Langston and his father moved from Alabama to Chicago after Langston’s mother died. He’s is having a difficult time adjusting to the new city and its peculiar ways. School is hard because he has no friends and is bullied for being a ‘country boy’. Luckily for Langston, his world is filled with trusting and caring adults. And, a library! Here he learns the origin of his name and how poetry can help him connect his thoughts and feelings to others.

Of the many lessons that Langston learns, the one most significant to readers is the importance of words, both in conversations with others and in the poetry and prose that we read. This book of only 100 pages will make a good choice for school and public libraries.
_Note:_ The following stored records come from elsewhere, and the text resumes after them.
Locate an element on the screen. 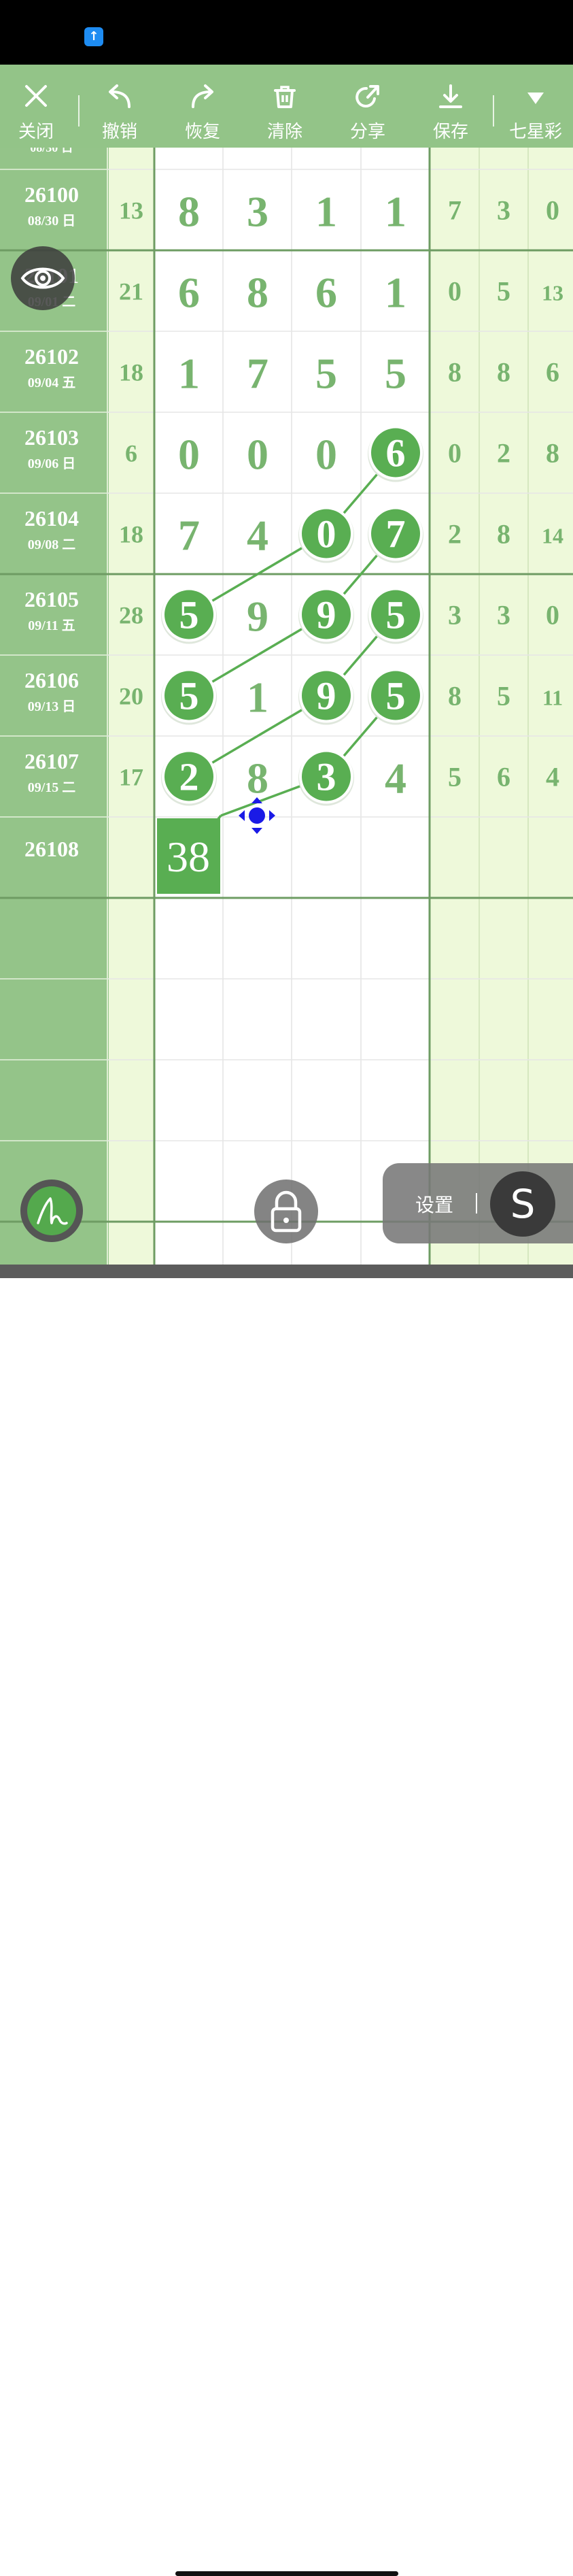 This screenshot has width=573, height=2576. digit-sum: 20 is located at coordinates (131, 696).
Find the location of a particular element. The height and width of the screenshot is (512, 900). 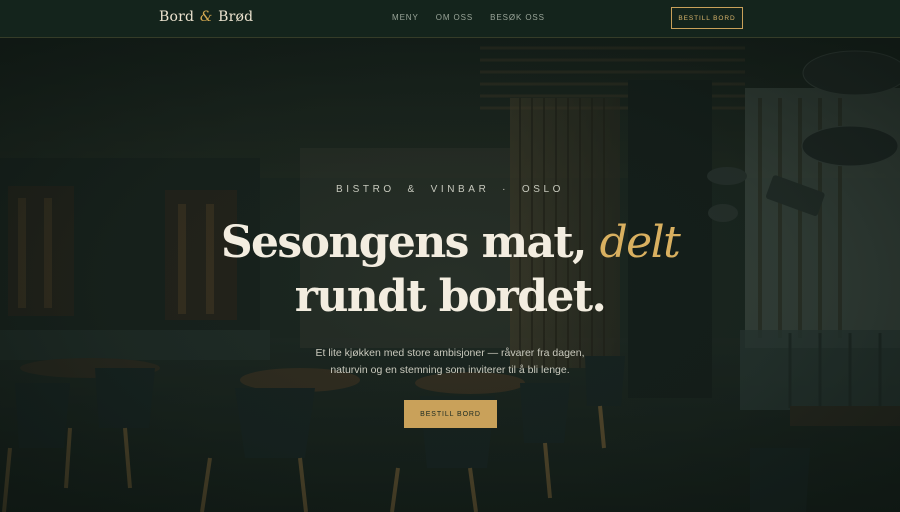

nav-link-om-oss: OM OSS is located at coordinates (454, 18).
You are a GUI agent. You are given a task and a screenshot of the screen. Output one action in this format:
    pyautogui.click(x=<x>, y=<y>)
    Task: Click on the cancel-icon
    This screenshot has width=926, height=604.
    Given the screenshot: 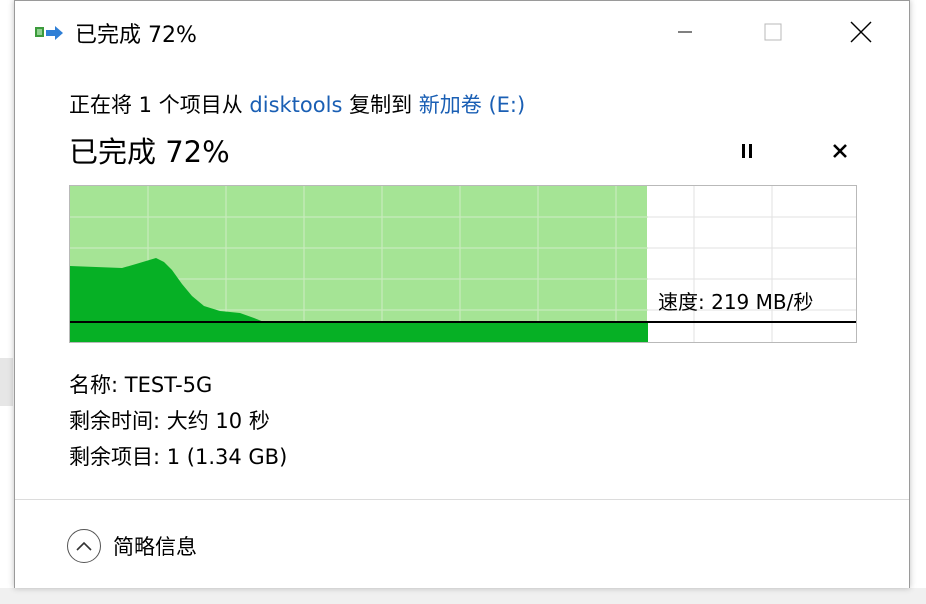 What is the action you would take?
    pyautogui.click(x=840, y=151)
    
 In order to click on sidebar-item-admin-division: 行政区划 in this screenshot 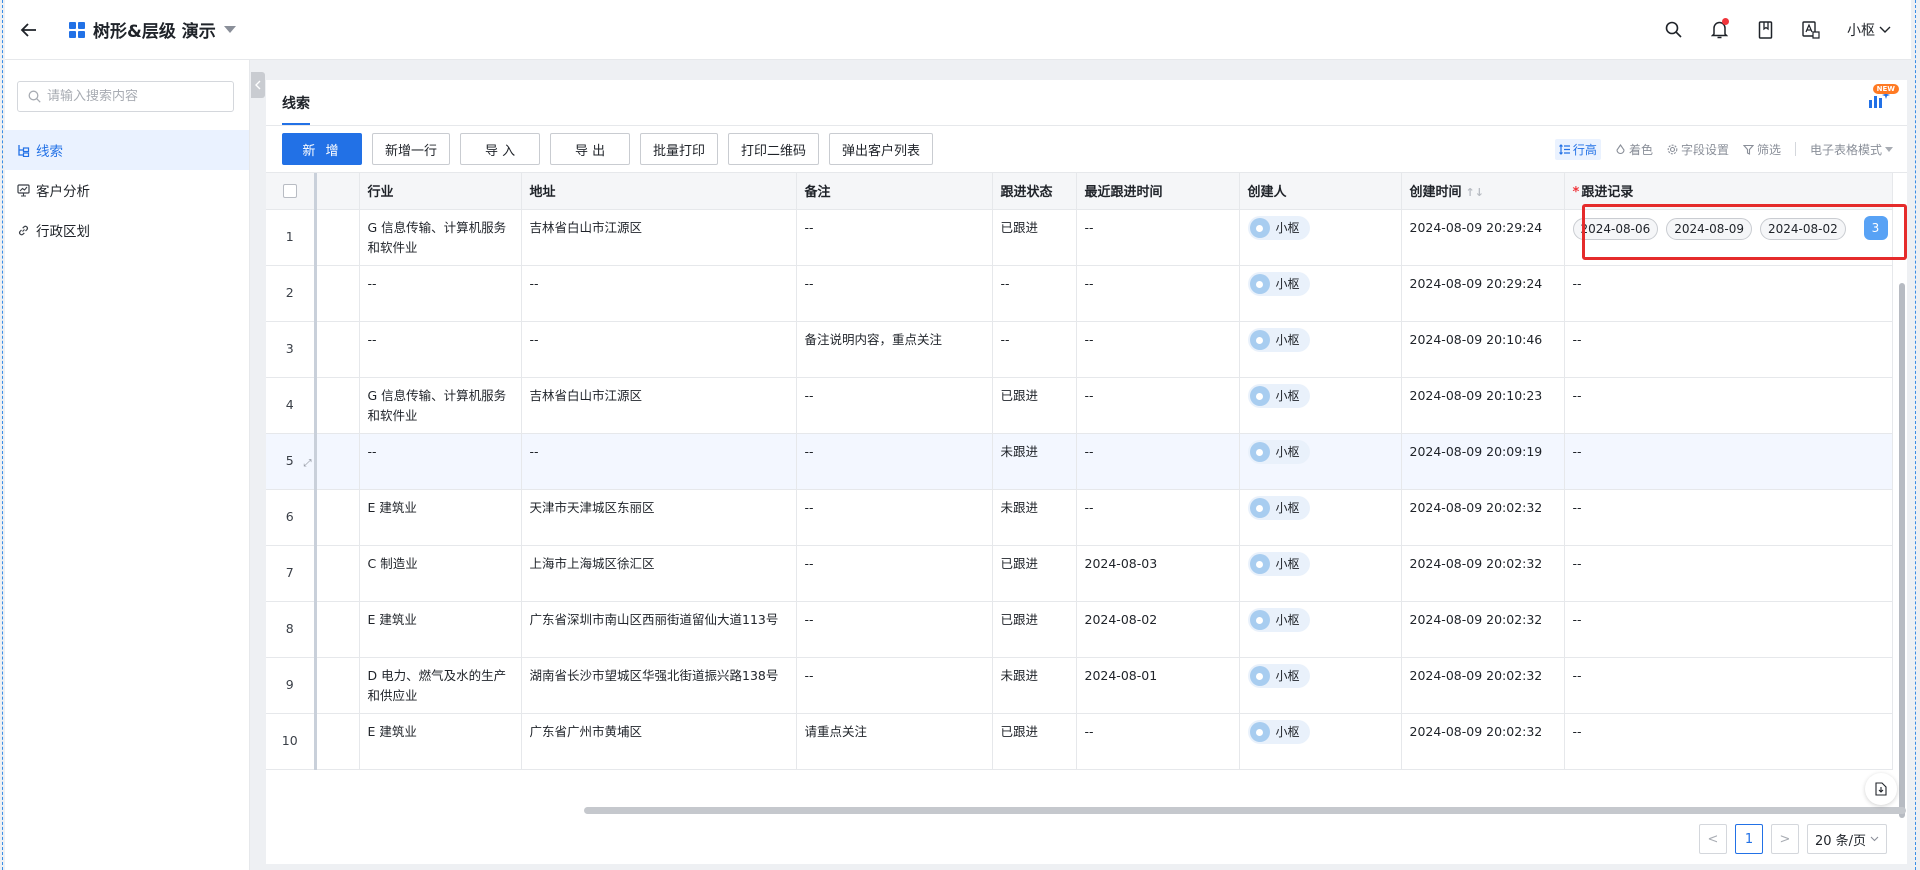, I will do `click(127, 230)`.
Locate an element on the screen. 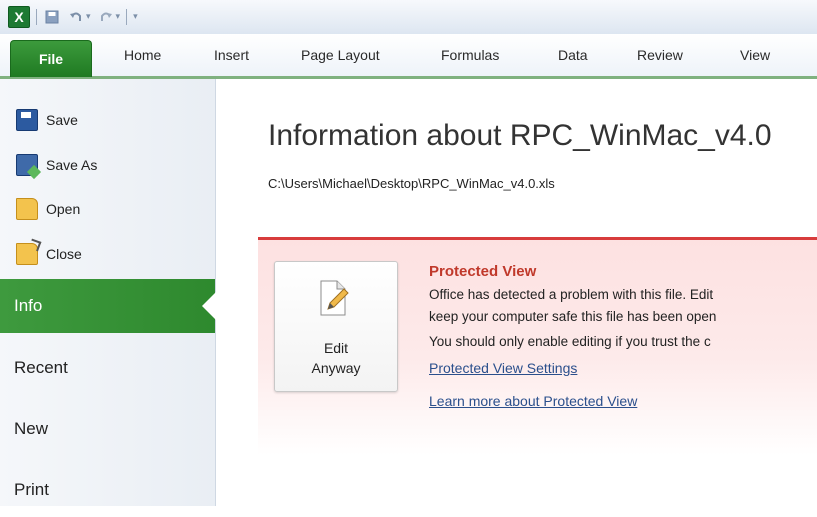  open-button: Open is located at coordinates (48, 209).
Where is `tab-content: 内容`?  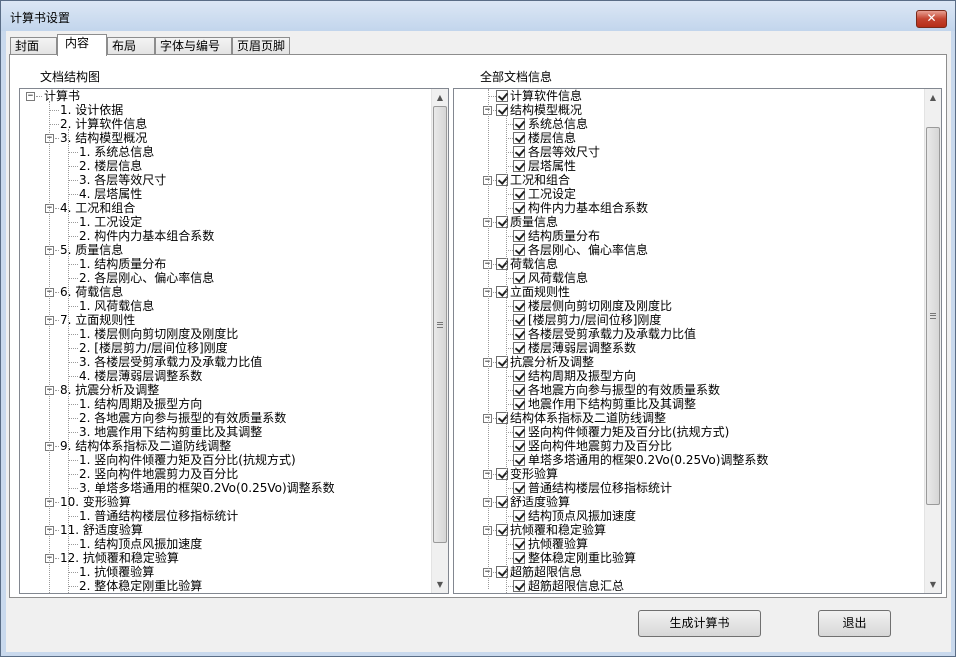
tab-content: 内容 is located at coordinates (82, 45).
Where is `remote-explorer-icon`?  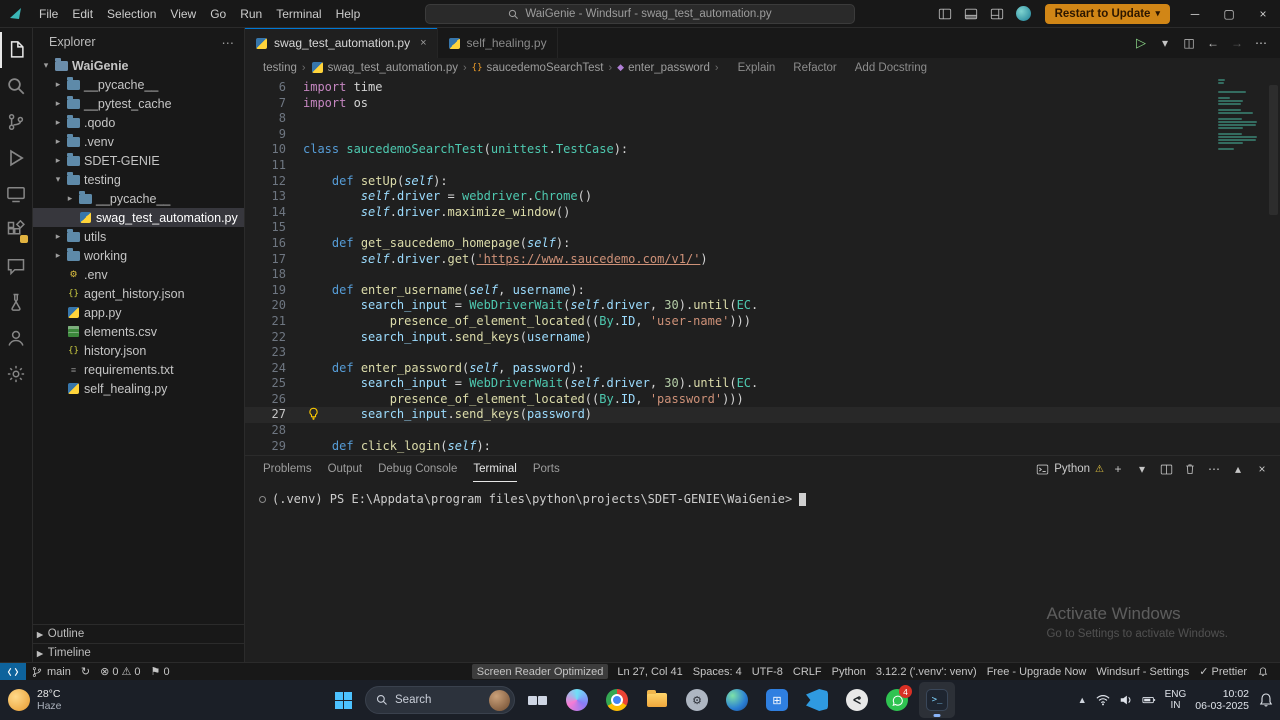 remote-explorer-icon is located at coordinates (16, 194).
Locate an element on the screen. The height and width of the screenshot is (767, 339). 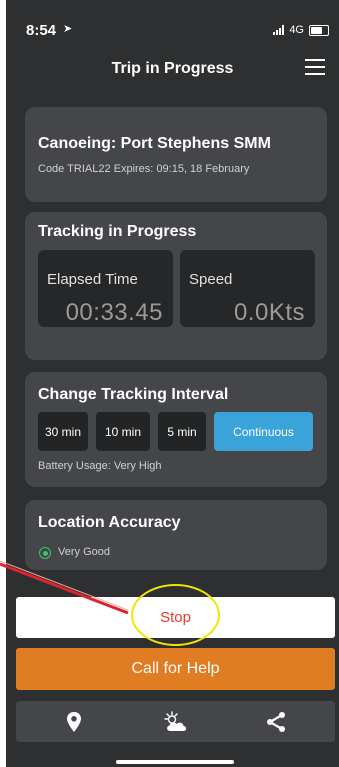
battery-usage-text: Battery Usage: Very High is located at coordinates (100, 466).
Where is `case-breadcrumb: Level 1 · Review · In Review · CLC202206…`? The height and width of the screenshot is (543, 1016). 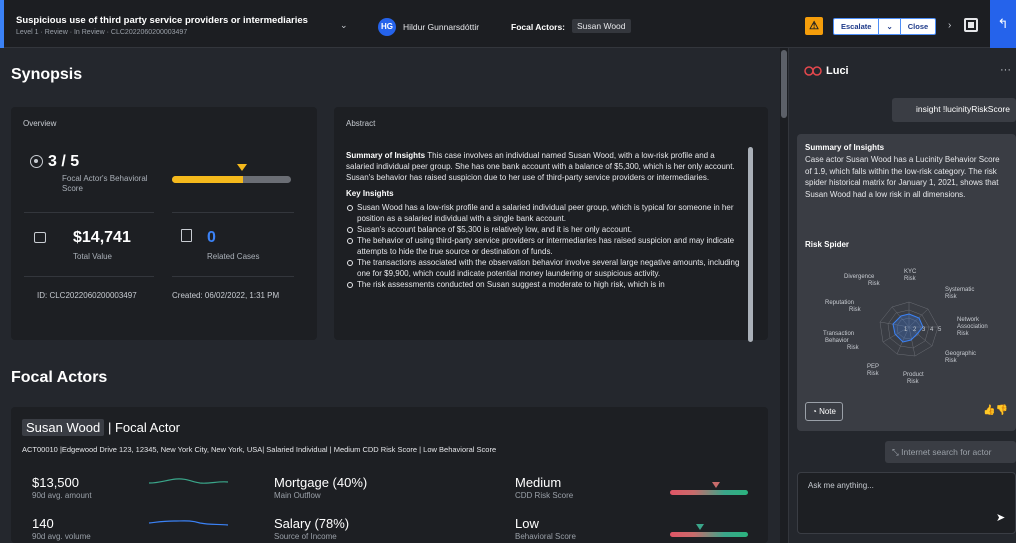 case-breadcrumb: Level 1 · Review · In Review · CLC202206… is located at coordinates (102, 32).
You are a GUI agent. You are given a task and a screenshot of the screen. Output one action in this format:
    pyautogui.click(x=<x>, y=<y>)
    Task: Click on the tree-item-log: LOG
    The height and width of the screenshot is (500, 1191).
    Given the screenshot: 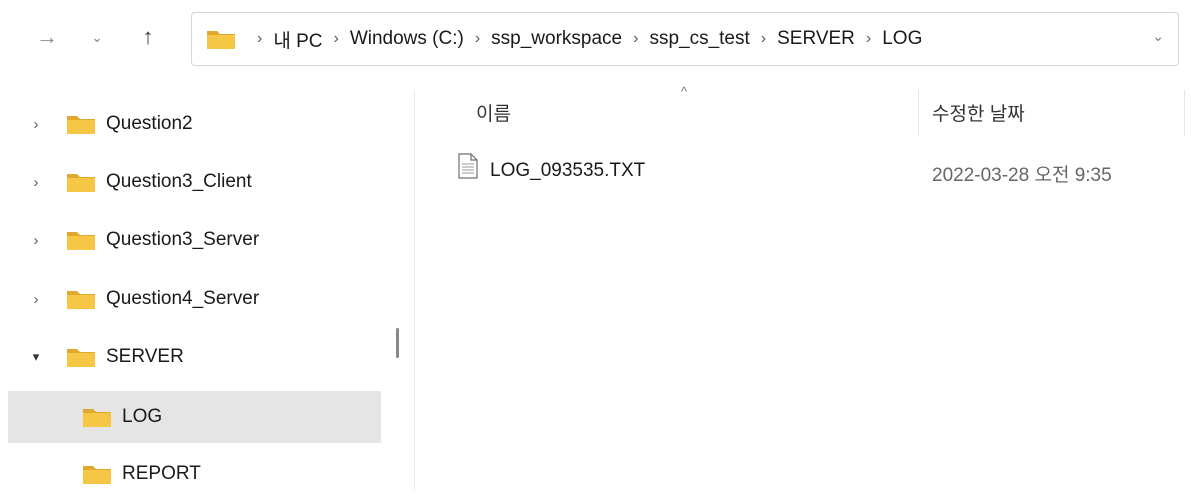 What is the action you would take?
    pyautogui.click(x=194, y=417)
    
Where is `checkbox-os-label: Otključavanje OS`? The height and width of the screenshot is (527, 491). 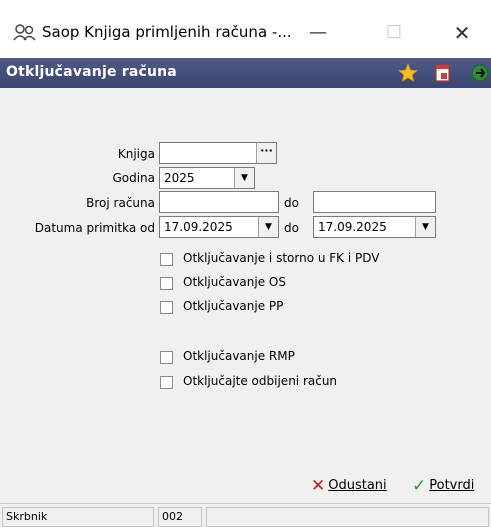 checkbox-os-label: Otključavanje OS is located at coordinates (234, 282).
I can see many teachers adding it to their curriculum.

“Can I read one?” My voice sounds as squeaky as a girl’s.

“You can borrow any kind of book you want,” she says kindly. “Just see the librarian at the desk.”
“Any kind of book you want,” I whisper to myself, and I take a few from the shelf and pull a chair up to a table.
I trace the letters on the covers of each and stop. One has my name. I pull it out and open to the first page.

I pick up my life
And take it with me
And I put it down in
Chicago, Detroit,
Buffalo, Scranton.

Feels like reading words from my heart.